→ **EXERCISE INSTRUCTIONS**: Reproduce the lines verbatim, starting with the one containing "Given: Click sentence 2 'Я не ем много сыра'" and ending with the one containing "Action: [417, 748]", both included.

A block of data
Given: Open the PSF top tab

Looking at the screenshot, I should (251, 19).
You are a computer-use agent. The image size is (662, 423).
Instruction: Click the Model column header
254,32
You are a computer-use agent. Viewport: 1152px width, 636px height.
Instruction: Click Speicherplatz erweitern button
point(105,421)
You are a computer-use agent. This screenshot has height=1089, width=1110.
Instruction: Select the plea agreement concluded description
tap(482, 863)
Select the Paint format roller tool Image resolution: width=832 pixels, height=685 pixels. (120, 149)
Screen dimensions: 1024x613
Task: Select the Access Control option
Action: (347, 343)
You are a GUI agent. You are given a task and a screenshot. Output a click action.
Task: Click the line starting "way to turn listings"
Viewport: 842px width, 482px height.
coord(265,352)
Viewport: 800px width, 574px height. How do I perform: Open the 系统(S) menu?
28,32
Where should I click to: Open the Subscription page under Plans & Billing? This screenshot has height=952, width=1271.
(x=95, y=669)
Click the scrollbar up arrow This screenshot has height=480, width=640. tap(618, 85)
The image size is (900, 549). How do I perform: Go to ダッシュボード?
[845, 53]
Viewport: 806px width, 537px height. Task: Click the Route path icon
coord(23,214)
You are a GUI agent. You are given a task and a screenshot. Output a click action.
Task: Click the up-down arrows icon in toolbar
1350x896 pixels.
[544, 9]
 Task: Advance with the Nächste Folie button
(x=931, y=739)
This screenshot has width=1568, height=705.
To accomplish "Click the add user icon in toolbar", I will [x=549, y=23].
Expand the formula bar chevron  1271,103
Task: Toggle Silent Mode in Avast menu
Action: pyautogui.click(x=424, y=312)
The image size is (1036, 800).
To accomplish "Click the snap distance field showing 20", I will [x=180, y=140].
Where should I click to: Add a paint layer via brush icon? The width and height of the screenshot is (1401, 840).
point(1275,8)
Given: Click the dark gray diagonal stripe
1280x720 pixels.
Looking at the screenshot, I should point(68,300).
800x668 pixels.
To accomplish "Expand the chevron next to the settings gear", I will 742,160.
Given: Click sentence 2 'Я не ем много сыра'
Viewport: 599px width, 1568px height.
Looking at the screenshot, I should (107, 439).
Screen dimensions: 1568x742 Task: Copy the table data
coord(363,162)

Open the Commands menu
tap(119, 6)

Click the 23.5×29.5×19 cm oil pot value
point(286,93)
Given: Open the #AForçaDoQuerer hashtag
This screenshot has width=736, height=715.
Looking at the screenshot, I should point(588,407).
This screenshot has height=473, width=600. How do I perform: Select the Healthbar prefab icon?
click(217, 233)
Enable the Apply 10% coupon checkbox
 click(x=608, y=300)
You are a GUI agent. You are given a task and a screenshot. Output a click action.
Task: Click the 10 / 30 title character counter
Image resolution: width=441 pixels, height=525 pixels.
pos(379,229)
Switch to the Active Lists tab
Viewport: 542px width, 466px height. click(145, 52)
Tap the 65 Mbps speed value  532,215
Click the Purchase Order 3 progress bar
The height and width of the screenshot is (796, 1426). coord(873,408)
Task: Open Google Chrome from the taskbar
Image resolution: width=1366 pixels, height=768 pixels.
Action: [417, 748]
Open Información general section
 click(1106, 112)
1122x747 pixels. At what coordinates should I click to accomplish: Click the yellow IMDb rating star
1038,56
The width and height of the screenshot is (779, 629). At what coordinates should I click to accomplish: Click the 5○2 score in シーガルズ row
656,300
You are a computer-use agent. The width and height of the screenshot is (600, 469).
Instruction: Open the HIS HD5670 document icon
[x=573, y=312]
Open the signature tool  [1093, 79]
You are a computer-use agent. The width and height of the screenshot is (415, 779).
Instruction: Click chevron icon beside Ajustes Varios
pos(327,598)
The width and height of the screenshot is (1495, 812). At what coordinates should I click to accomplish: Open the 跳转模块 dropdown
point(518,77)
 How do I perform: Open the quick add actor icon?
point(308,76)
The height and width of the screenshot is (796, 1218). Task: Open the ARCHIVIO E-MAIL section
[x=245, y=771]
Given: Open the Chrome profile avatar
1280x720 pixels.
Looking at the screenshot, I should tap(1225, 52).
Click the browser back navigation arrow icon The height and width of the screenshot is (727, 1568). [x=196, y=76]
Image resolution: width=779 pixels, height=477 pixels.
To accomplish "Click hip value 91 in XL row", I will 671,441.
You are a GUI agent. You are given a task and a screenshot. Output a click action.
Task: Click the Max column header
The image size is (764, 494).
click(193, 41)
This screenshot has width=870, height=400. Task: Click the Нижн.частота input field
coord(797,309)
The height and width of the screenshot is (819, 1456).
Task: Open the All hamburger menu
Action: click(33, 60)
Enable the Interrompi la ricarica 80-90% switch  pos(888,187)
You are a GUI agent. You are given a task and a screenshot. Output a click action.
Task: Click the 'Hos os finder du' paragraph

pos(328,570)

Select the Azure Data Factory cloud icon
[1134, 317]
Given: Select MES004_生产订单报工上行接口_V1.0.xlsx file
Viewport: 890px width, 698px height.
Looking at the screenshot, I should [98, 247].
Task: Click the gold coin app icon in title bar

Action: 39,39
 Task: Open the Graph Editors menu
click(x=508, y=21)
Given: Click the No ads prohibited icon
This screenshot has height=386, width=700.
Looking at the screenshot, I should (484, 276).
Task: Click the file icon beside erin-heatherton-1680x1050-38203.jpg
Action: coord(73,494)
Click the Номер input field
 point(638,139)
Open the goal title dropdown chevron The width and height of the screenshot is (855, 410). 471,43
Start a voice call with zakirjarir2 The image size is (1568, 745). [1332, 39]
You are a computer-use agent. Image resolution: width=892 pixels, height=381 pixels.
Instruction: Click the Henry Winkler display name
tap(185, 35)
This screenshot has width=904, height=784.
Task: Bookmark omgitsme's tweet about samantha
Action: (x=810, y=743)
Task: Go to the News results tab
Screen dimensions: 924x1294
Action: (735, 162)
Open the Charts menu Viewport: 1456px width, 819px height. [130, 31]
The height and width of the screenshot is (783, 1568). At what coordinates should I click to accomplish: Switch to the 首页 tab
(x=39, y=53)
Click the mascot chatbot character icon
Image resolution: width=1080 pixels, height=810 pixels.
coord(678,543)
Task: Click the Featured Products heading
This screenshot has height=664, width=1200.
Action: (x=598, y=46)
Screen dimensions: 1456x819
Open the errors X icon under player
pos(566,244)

→ **TASK ANSWER**:
Given: Click sentence 2 'Я не ем много сыра'
Viewport: 599px width, 1568px height.
Looking at the screenshot, I should (107, 439).
Screen dimensions: 1568x742 Task: Copy the table data
coord(363,162)

Open the Commands menu
tap(119, 6)

Click the 23.5×29.5×19 cm oil pot value
point(286,93)
Given: Open the #AForçaDoQuerer hashtag
This screenshot has width=736, height=715.
Looking at the screenshot, I should point(588,407).
This screenshot has height=473, width=600. How do I perform: Select the Healthbar prefab icon?
click(217, 233)
Enable the Apply 10% coupon checkbox
 click(x=608, y=300)
You are a GUI agent. You are given a task and a screenshot. Output a click action.
Task: Click the 10 / 30 title character counter
Image resolution: width=441 pixels, height=525 pixels.
pos(379,229)
Switch to the Active Lists tab
Viewport: 542px width, 466px height. click(145, 52)
Tap the 65 Mbps speed value  532,215
Click the Purchase Order 3 progress bar
The height and width of the screenshot is (796, 1426). coord(873,408)
Task: Open Google Chrome from the taskbar
Image resolution: width=1366 pixels, height=768 pixels.
Action: [417, 748]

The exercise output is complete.